Nanoplastic pollution has become a silent crisis, infiltrating oceans, soils, and even municipal water supplies. Traditional membrane technologies rely on ultra‑fine pores that demand high pressure, consume significant energy, and clog quickly, limiting their deployment in remote or low‑income settings. As water scarcity intensifies, especially in regions without reliable electricity, the industry has been searching for a solution that decouples filtration precision from energy intensity.

The breakthrough from Pohang University leverages electrokinetic separation, where an applied electric field creates an ion‑depletion zone that repels charged contaminants. By embedding a Nafion‑coated ion‑selective layer within a macroporous cellulose‑cotton scaffold, the system achieves nanoscale rejection through micrometer‑scale structures. Laboratory tests show >99.9% removal of sub‑10 nm plastics and complete inactivation of Escherichia coli, all while maintaining a flux of 400 L m⁻² h⁻¹ at less than 1 kPa pressure drop. Powered solely by a 50 W solar panel and driven by gravity, the unit operates without pumps or grid electricity, consuming roughly 10 Wh per litre of treated water.

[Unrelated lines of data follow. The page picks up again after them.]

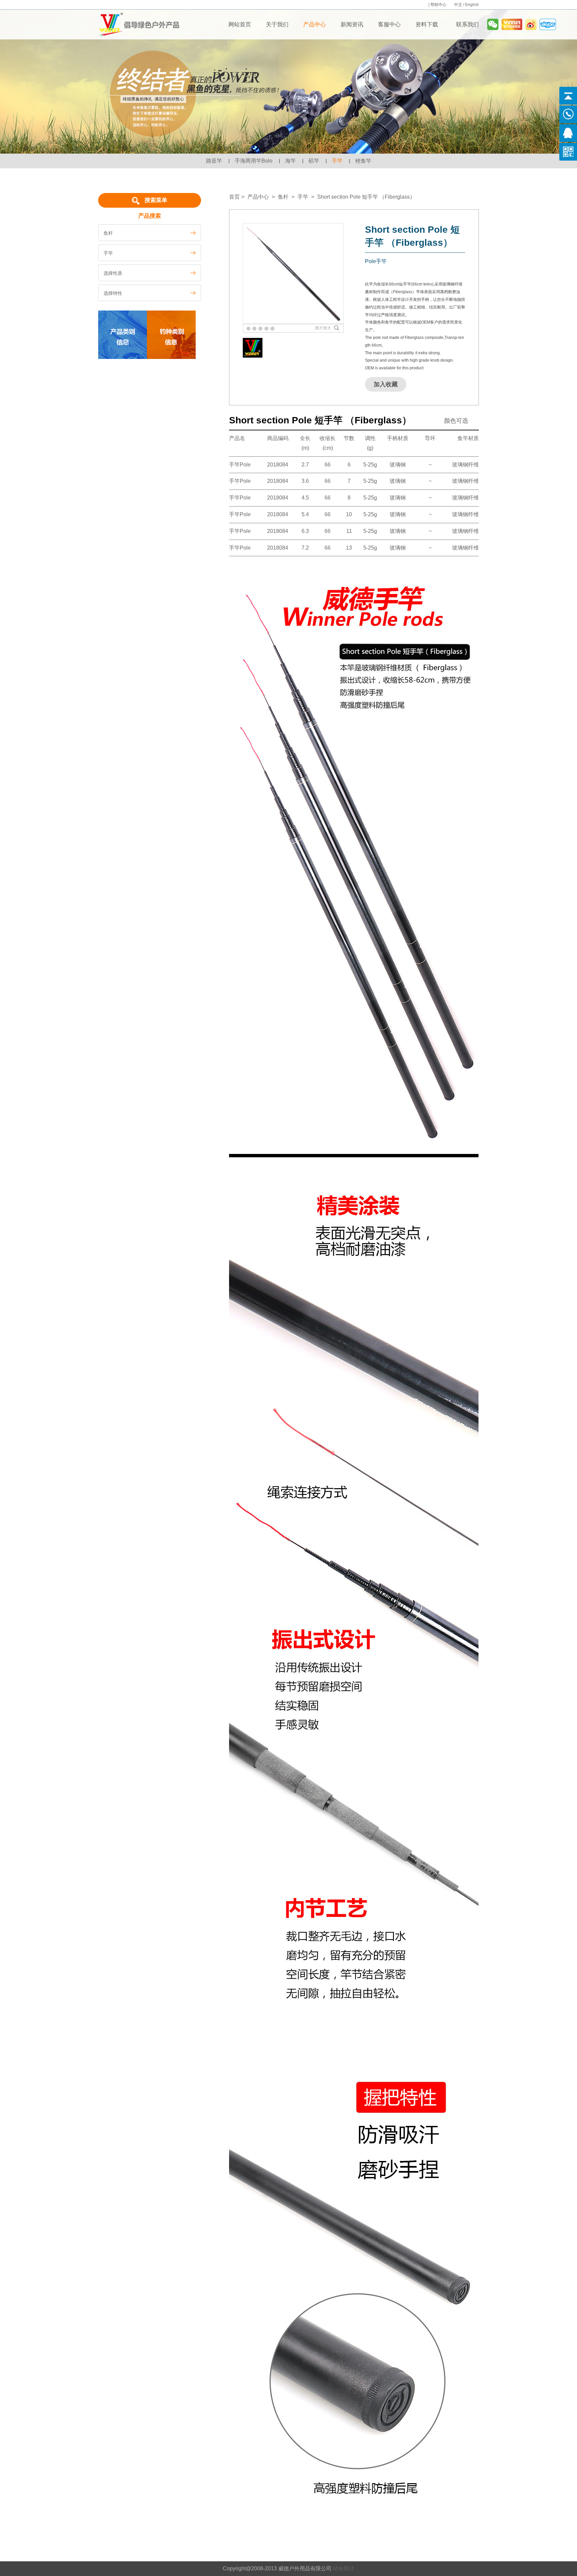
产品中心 (314, 24)
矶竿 (314, 161)
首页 (234, 197)
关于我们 (277, 24)
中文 (458, 4)
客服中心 (389, 24)
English (472, 4)
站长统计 (343, 2568)
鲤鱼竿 (363, 161)
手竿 (337, 161)
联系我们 (467, 24)
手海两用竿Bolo (253, 161)
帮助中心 (438, 4)
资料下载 (426, 24)
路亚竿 (214, 161)
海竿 (290, 161)
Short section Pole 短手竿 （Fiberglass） (366, 197)
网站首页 (239, 24)
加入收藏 (386, 384)
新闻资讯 (352, 24)
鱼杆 (283, 197)
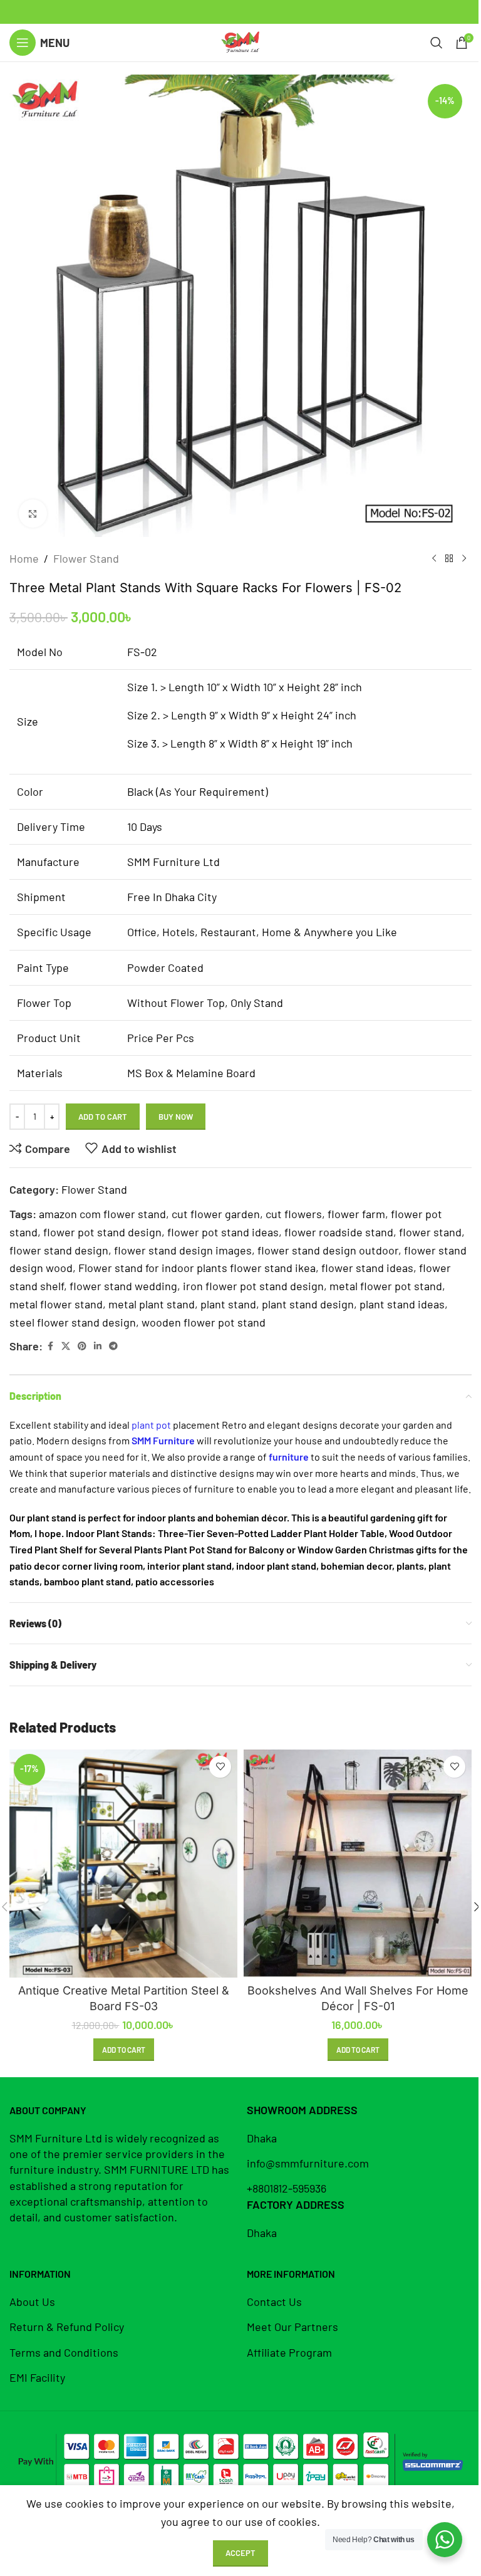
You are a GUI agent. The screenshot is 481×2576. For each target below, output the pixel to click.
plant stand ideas (402, 1304)
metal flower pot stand (385, 1286)
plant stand (228, 1304)
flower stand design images (183, 1250)
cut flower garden (216, 1214)
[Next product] (464, 558)
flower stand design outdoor (327, 1250)
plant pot (151, 1425)
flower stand (430, 1232)
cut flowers (294, 1214)
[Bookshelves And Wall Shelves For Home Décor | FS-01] (358, 1863)
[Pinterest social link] (82, 1346)
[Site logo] (240, 41)
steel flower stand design (72, 1322)
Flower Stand (86, 558)
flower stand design (58, 1250)
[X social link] (66, 1346)
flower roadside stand (338, 1232)
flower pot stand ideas (223, 1232)
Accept (240, 2553)
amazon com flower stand (102, 1214)
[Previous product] (434, 558)
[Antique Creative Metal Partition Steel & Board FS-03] (123, 1863)
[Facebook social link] (50, 1346)
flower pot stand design (102, 1232)
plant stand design (308, 1304)
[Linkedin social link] (97, 1346)
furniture (288, 1457)
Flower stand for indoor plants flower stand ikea (197, 1268)
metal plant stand (151, 1304)
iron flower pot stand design (253, 1286)
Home (24, 558)
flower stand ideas (367, 1268)
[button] (123, 2049)
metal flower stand (56, 1304)
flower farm (356, 1214)
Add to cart (102, 1117)
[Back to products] (449, 558)
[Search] (436, 42)
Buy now (175, 1117)
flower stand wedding (123, 1286)
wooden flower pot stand (204, 1322)
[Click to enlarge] (33, 513)
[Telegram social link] (113, 1346)
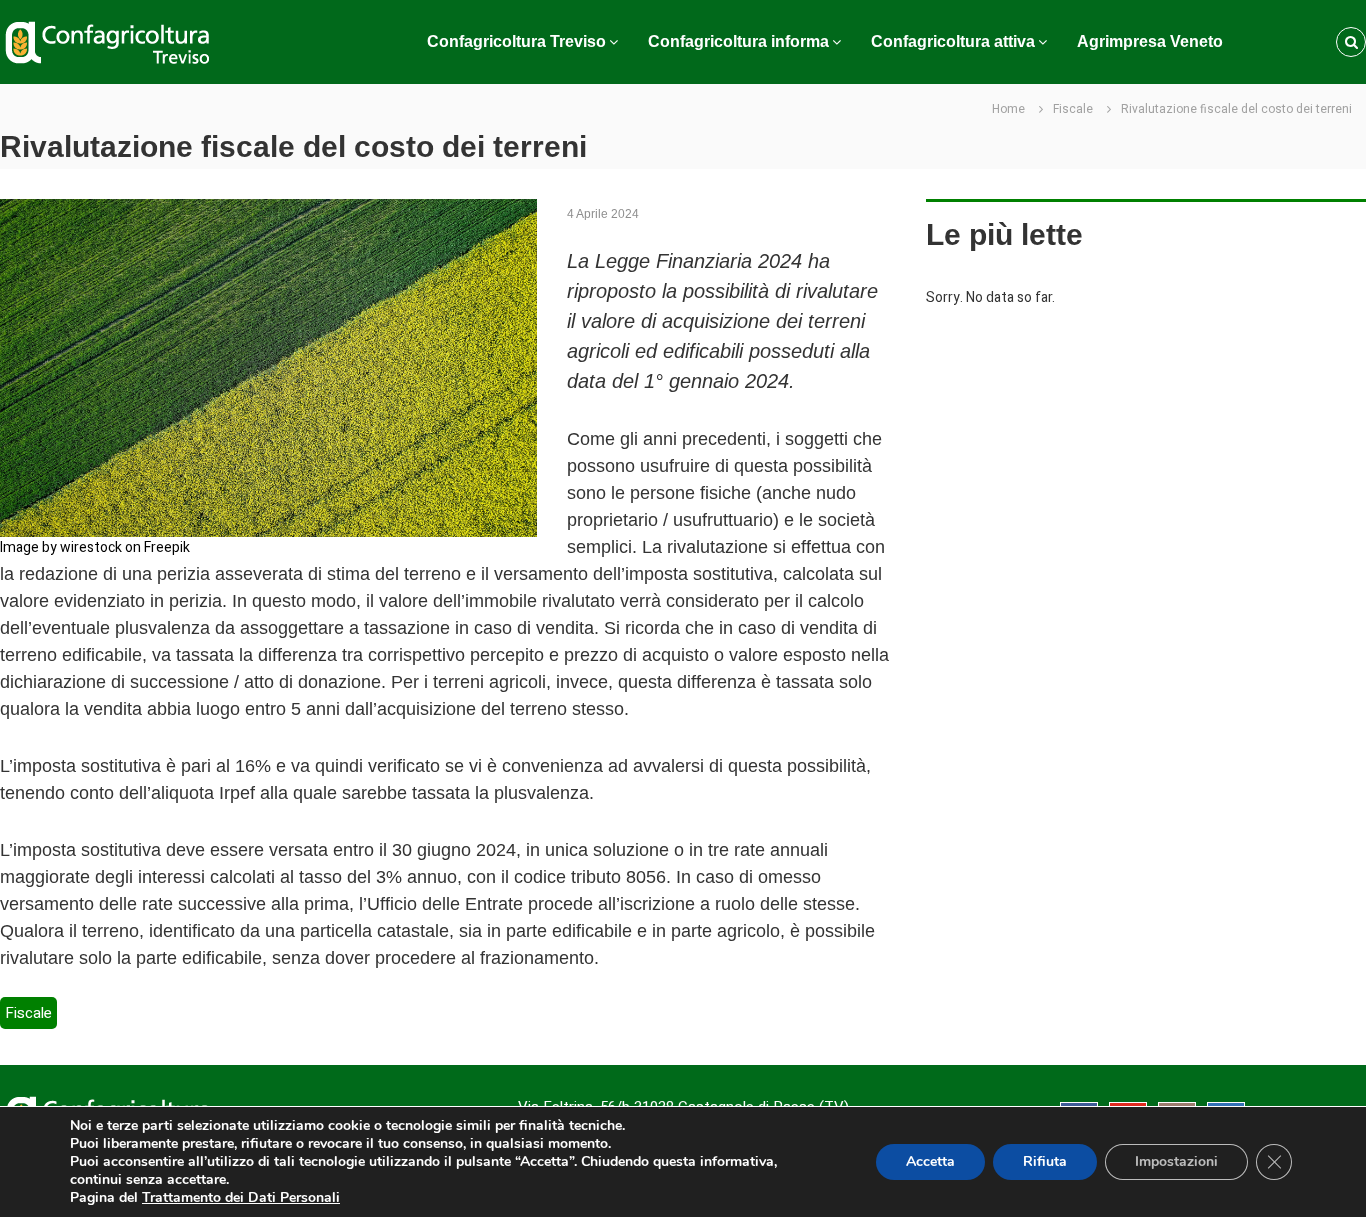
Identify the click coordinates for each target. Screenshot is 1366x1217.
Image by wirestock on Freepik (95, 547)
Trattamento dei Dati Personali (241, 1197)
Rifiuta (1045, 1161)
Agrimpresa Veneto (1150, 41)
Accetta (930, 1161)
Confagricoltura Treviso (516, 41)
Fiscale (1073, 109)
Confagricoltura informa (738, 41)
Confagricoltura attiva (953, 41)
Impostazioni (1176, 1161)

Beyond its technical merits, the platform addresses a critical market gap: affordable, off‑grid water treatment for the two‑billion people lacking safe drinking water. Its modular, washable design and demonstrated fouling resistance suggest low operating costs and long service life. Scaling the membrane area appears straightforward, with efficiency holding steady as surface area doubles. Future work on durable, fluorine‑free ion‑exchange materials could further enhance sustainability. If commercialized, this electrokinetic filter could reshape decentralized water infrastructure, offering a viable alternative to energy‑heavy nanofiltration and expanding access to clean water worldwide.